There are frequent road crossings on this section of the trail; most have parking areas that provide alternative starting points for the ride. A few miles south of the Griggstown lock, watch carefully on the right for an unmarked trail that takes you to a tunnel under Route 27 in Kingston; the darkness of the tunnel is a fun diversion. At Kingston, the river opens up into Carnegie Lake, a manmade body of water where the Princeton University crew team trains. At the south end of the lake is Turning Brook Basin Park (Alexander Road), 14.4 miles from Millstone. Here too, canoe and kayak rentals are available. You can turn back here, or go another three miles to the Port Mercer Canal House. (Tours of this historic site can be arranged in advance; call 609-895-1728).
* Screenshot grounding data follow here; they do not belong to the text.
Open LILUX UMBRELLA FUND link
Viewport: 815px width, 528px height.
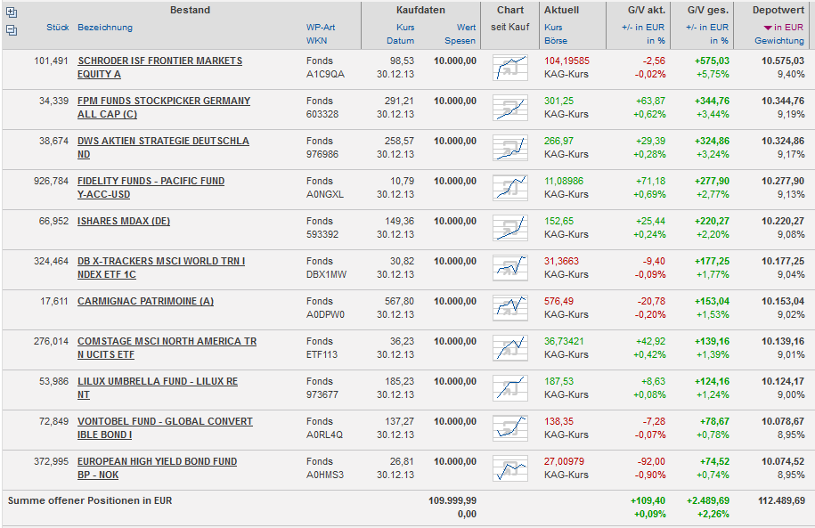click(158, 381)
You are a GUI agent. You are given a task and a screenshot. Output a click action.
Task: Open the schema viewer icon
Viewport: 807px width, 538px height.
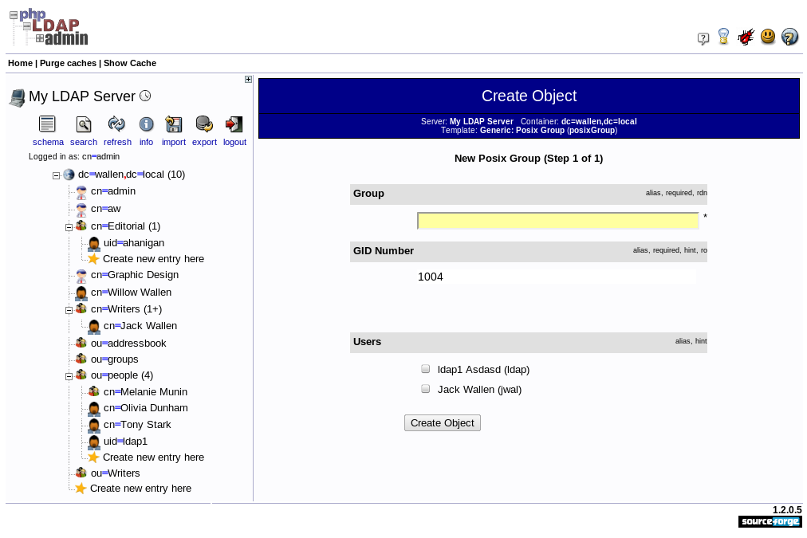pyautogui.click(x=48, y=124)
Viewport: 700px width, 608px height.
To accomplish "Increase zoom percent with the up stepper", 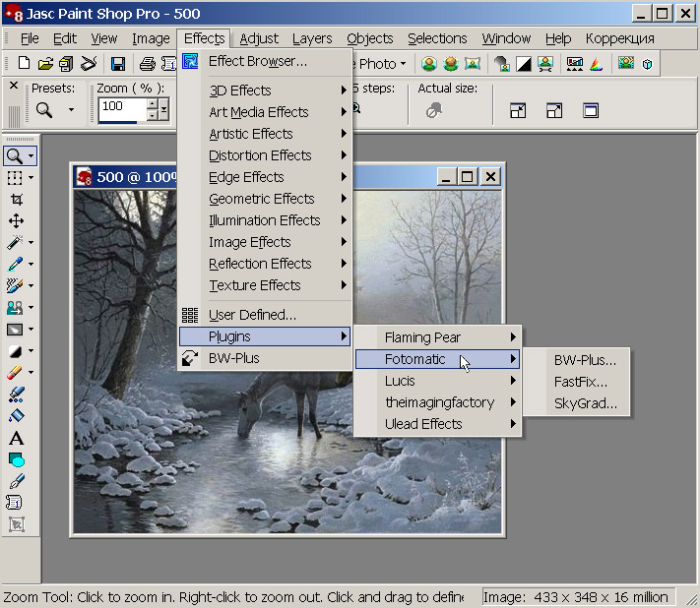I will click(153, 101).
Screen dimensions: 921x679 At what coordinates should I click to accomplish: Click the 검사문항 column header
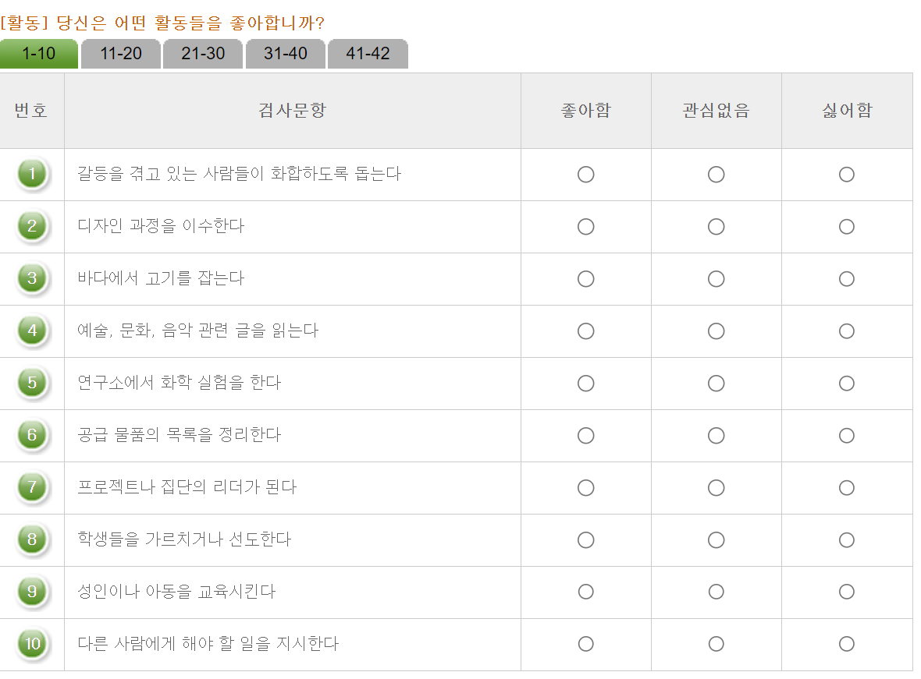292,111
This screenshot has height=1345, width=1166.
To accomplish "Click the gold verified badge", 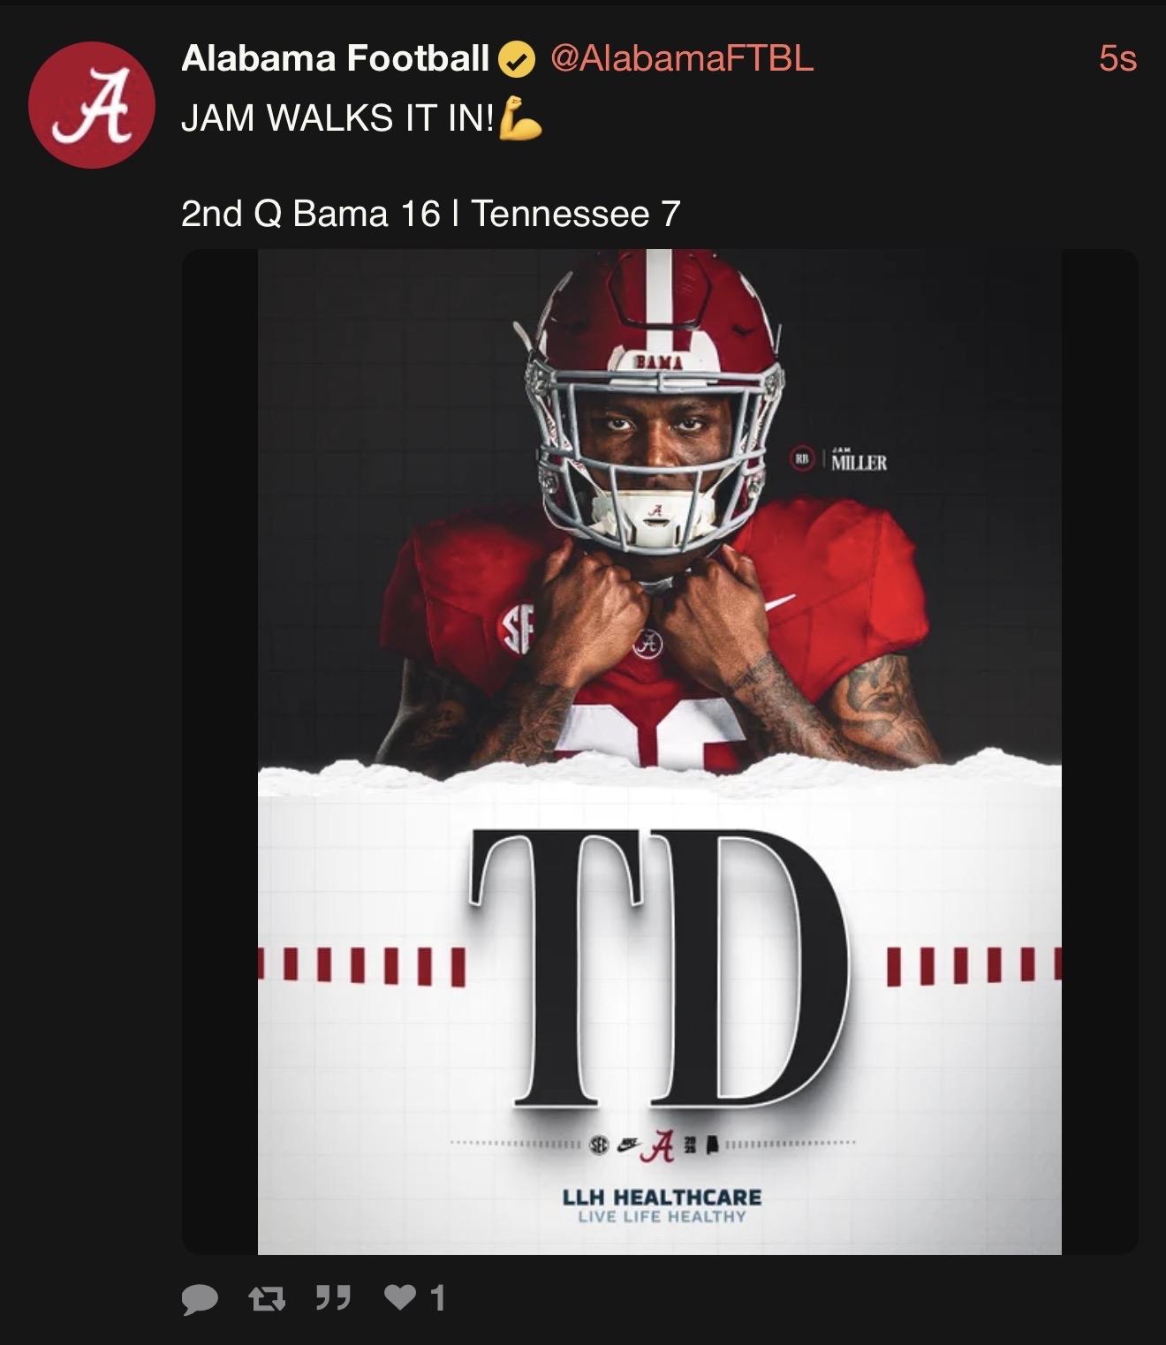I will pyautogui.click(x=518, y=60).
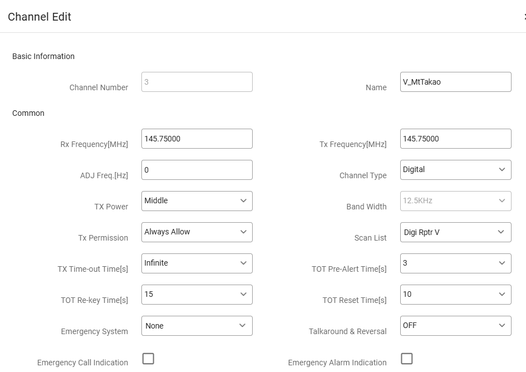
Task: Click the Channel Number field
Action: tap(196, 82)
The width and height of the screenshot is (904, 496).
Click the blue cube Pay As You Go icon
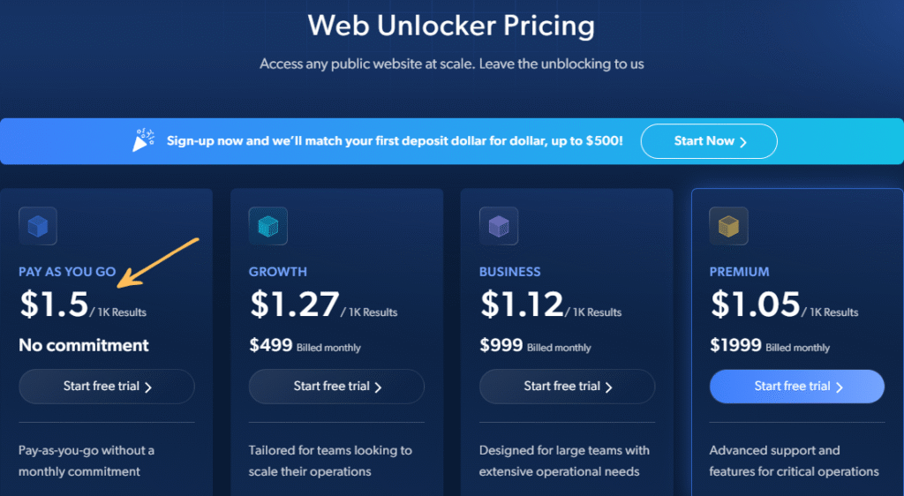pos(38,226)
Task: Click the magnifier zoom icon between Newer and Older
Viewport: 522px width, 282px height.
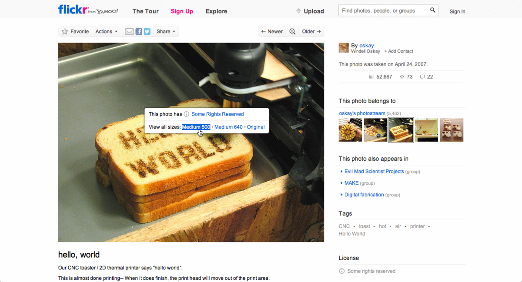Action: click(x=292, y=32)
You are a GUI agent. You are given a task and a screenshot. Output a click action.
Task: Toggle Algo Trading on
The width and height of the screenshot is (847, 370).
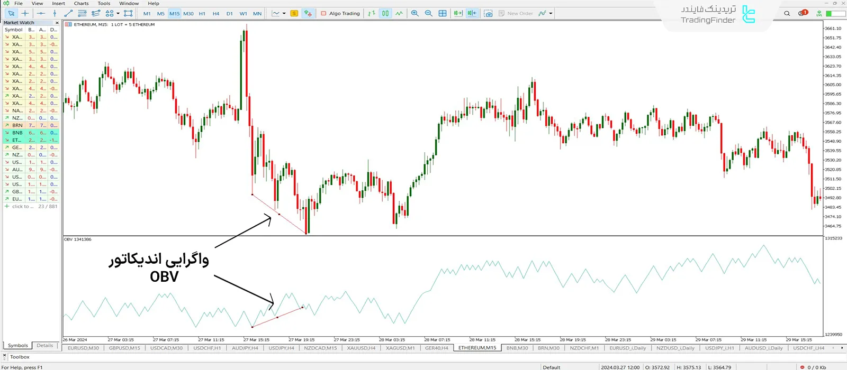340,13
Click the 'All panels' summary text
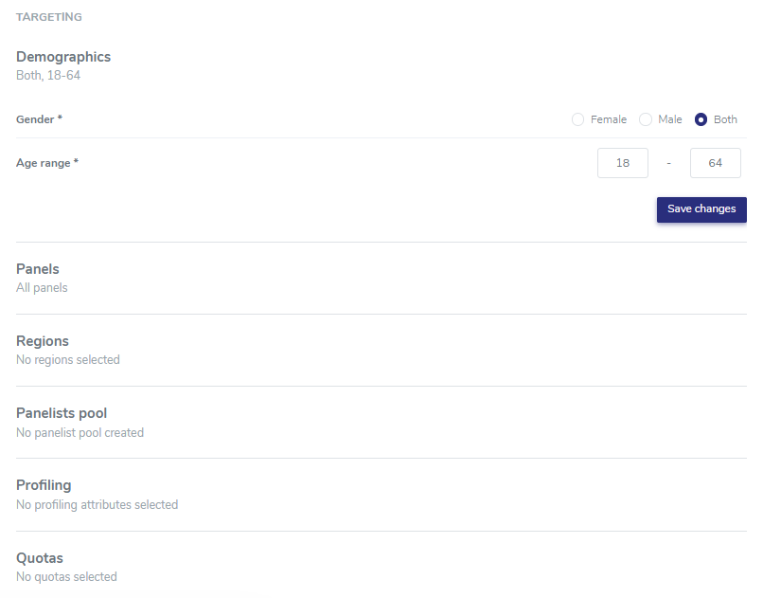Viewport: 763px width, 598px height. [42, 287]
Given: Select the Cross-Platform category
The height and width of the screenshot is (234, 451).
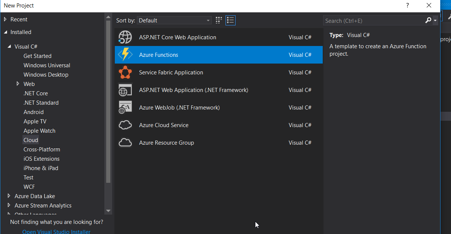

A round trip between Millstone and Turning Brook should run about four hours. Unlike the Feeder Canal ride, there are no towns along this inland ride, so be sure to pack sufficient water and snacks. Also, the surface of the Main Canal path has some rough spots and some narrow areas. The northern end of the path was damaged by flooding earlier this year, but has been meticulously restored. However, below Blackstone Mills there are some bumpy patches with thick gravel or loose sand. There also are several spillways that can leave the trail wet and treacherous at spots. None of this is terribly serious and should not deter anyone from riding.

Beyond these two recommended sections, there is plenty more riding. At the extreme northern end of the trail, you can start at Landing Lane Bridge (near Rutgers Stadium), but parking is limited. A better starting spot is Demott Lane in Somerset, where you can find parking just off Easton Avenue. This first section tends to be less forested than the rest of the trail. The truly ambitious can connect the two rides described here into a daylong 70-mile trek. However, the section from Port Mercer to Trenton tends to run alongside Route 1 and is less bucolic than most of the path. Through Trenton itself, there is a new connector path over an old rail line that steers you clear of the city streets.

Whichever chunk of the D&R you choose, go first to the website (dandrcanal.com) to print a detailed map and don’t hesitate to call the park’s main office for updates on trail conditions or directions to parking areas.